The nine are: Bulgaria, Czech Republic, Estonia, Hungary, Latvia, Lithuania, Poland, Romania and Slovakia.
Austin will be joined at the Ukraine Defense Contact Group meeting by Chairman of the Joint Chiefs of Staff Army Gen. Mark A. Milley and defense officials from nearly 50 nations. Talks will include “a real practical manifestation of that ongoing support and unity” to provide Ukraine with the means necessary to defend itself, the official said.
The most important message is that “even in the context of events of the last week which are obviously horrific,” the official said, these leaders are coming together to signal their enduring support and that they will not be dissuaded or deterred from supporting Ukraine.
The recent Russian attacks across Ukraine include the use of unmanned aerial vehicles and cruise missiles to attack “what are clearly not military targets,” with Ukrainian citizens being killed and Russia seeking to instill fear in the population, the official said.

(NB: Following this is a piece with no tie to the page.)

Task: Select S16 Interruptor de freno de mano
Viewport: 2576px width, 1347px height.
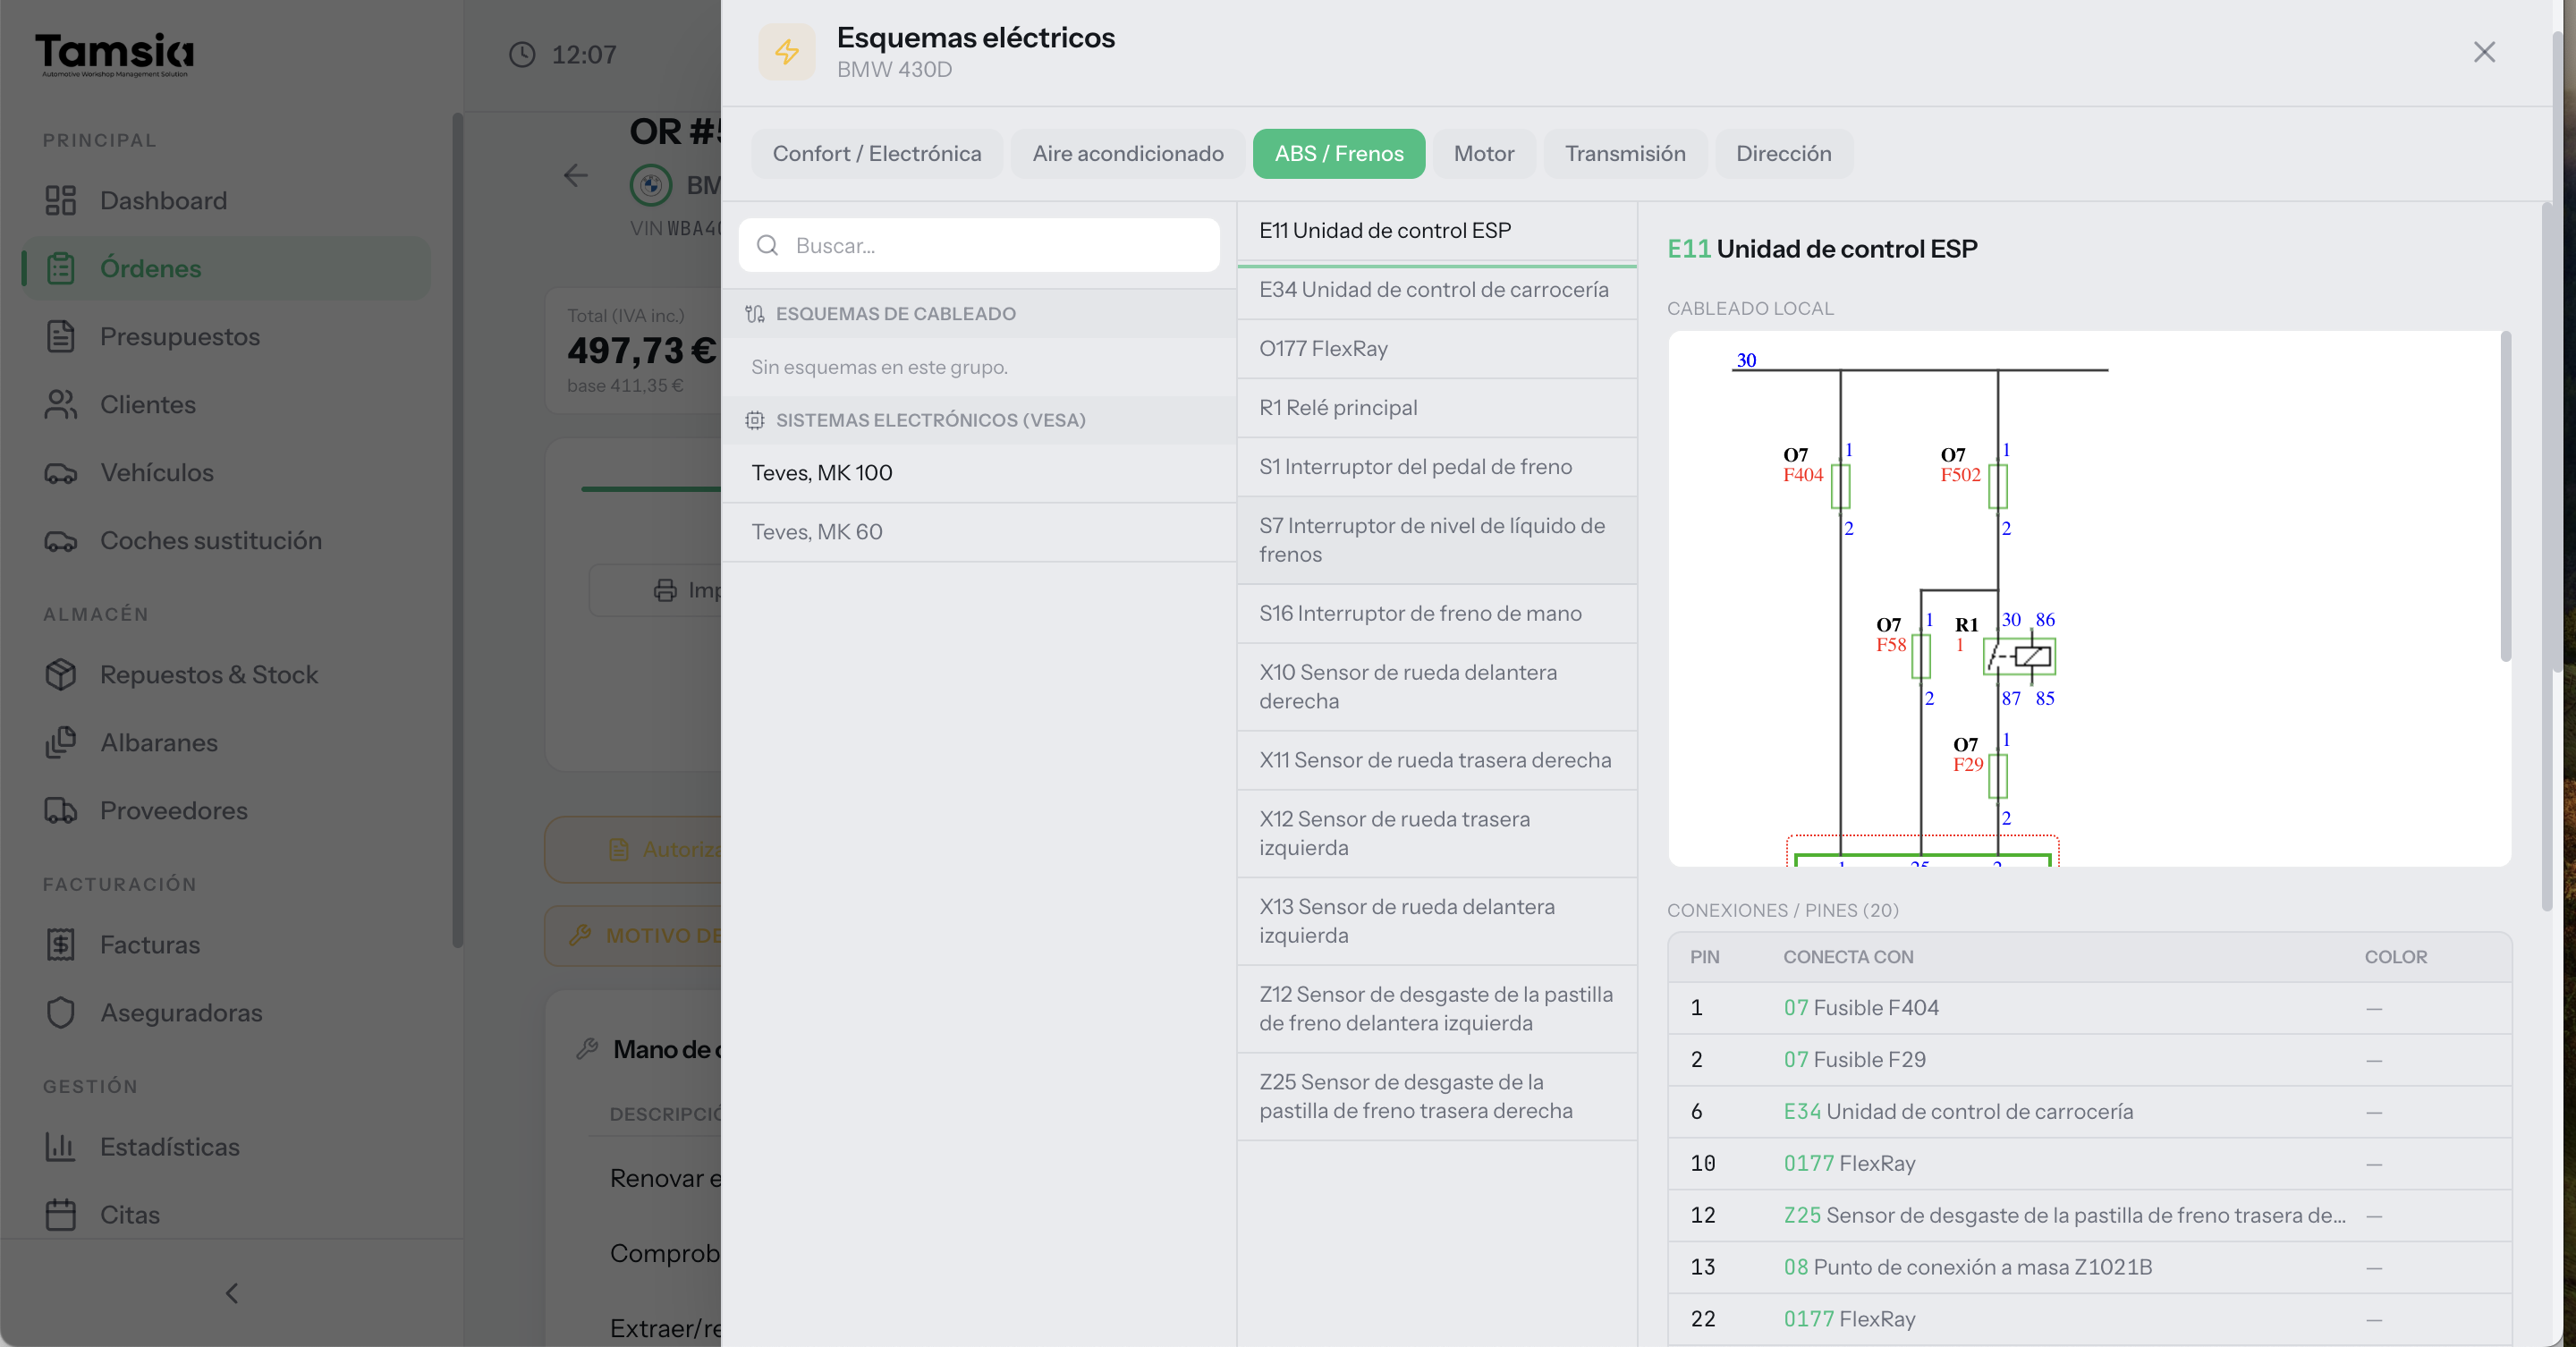Action: point(1437,613)

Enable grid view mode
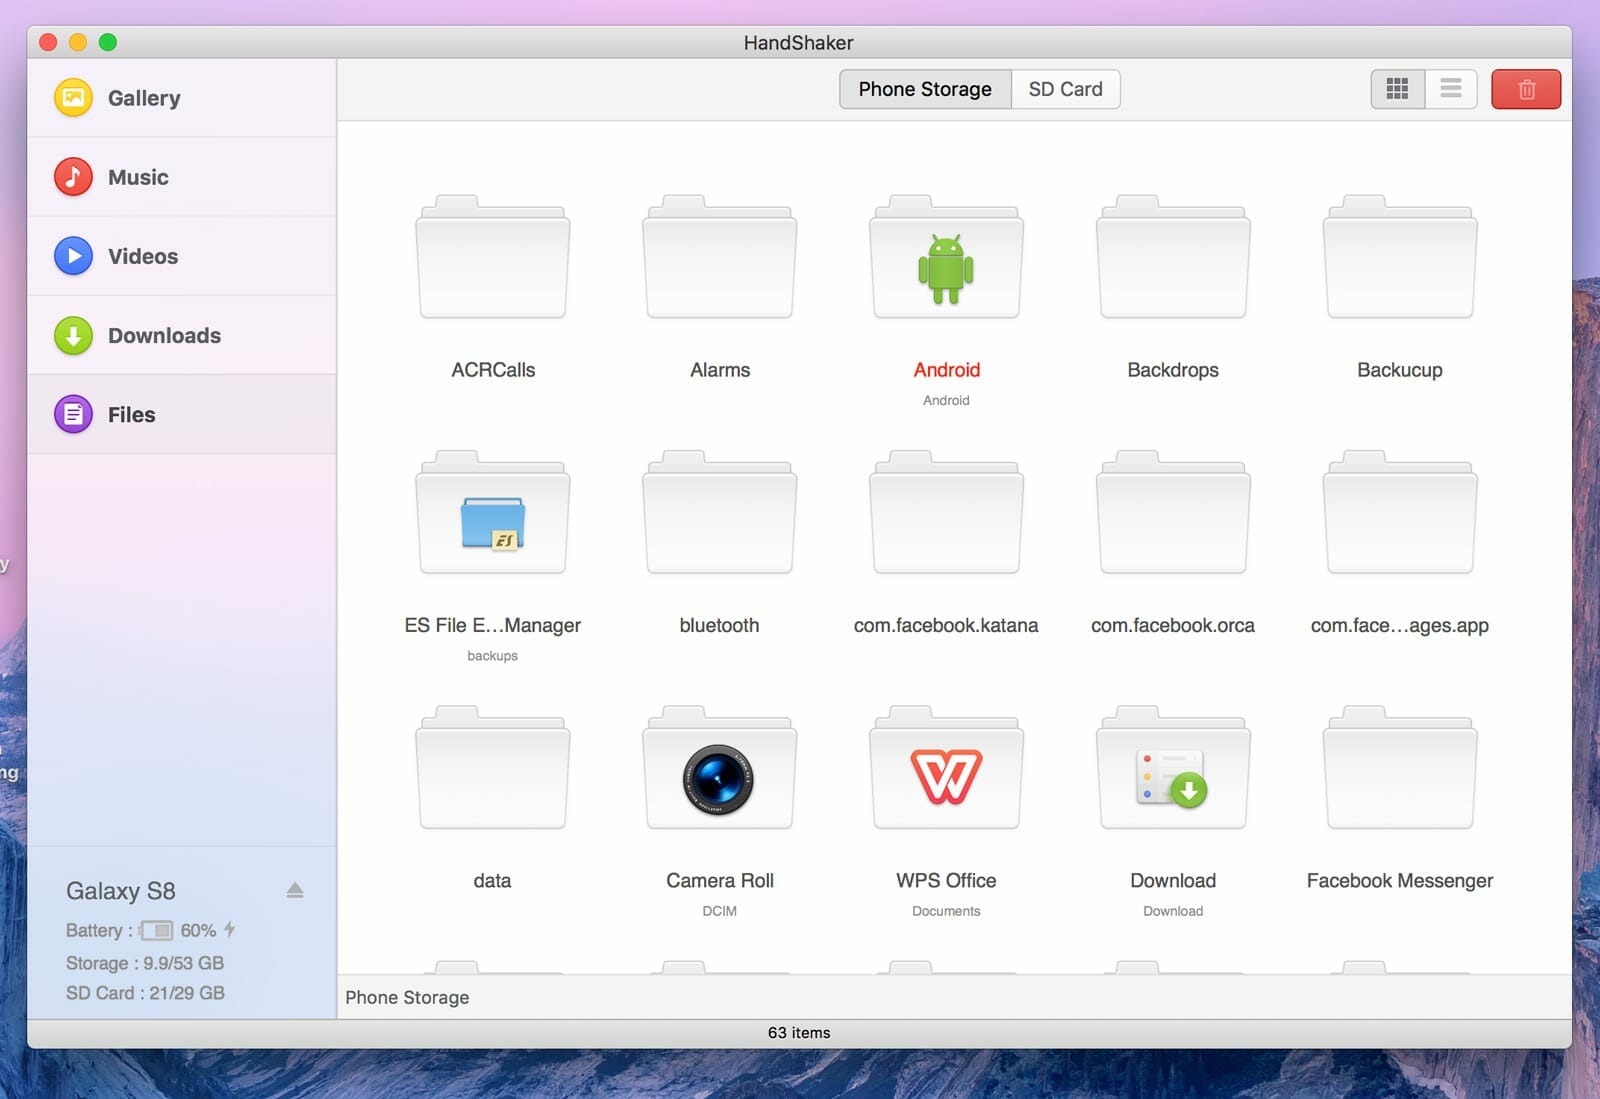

After the Ukraine Defense Contact Group meeting, Austin is attending the meeting of NATO defense ministers, which is focused on implementing the historic decisions made at the NATO Summit in Madrid earlier this year, according to the official.
The official said NATO defense ministers will review progress on strengthening NATO’s deterrence and defense, the broader commitment of NATO to global security, and the specifics on implementation of some of the key decisions from Madrid, including recommitment to NATO’s nuclear deterrence.
The official noted Russian President Vladimir Putin’s “irresponsible language” about nuclear weapons, saying such talk is contrary to Russia’s obligations under international law as a party to the Treaty on the Non-Proliferation of Nuclear Weapons.
“So, it is raising concerns, but what it is not doing is fracturing NATO unity,” the official said, adding that in the coming days the “strength in unity” mindset will be evident among the defense ministers and will indicate that “Russia is not achieving what it hopes to achieve through these threats.”
Austin will also meet with representatives of Finland and Sweden, who are seeking to join the alliance and were invited to attend the defense ministers’ meeting. Discussions will focus on the process for joining NATO and issues of regional concern.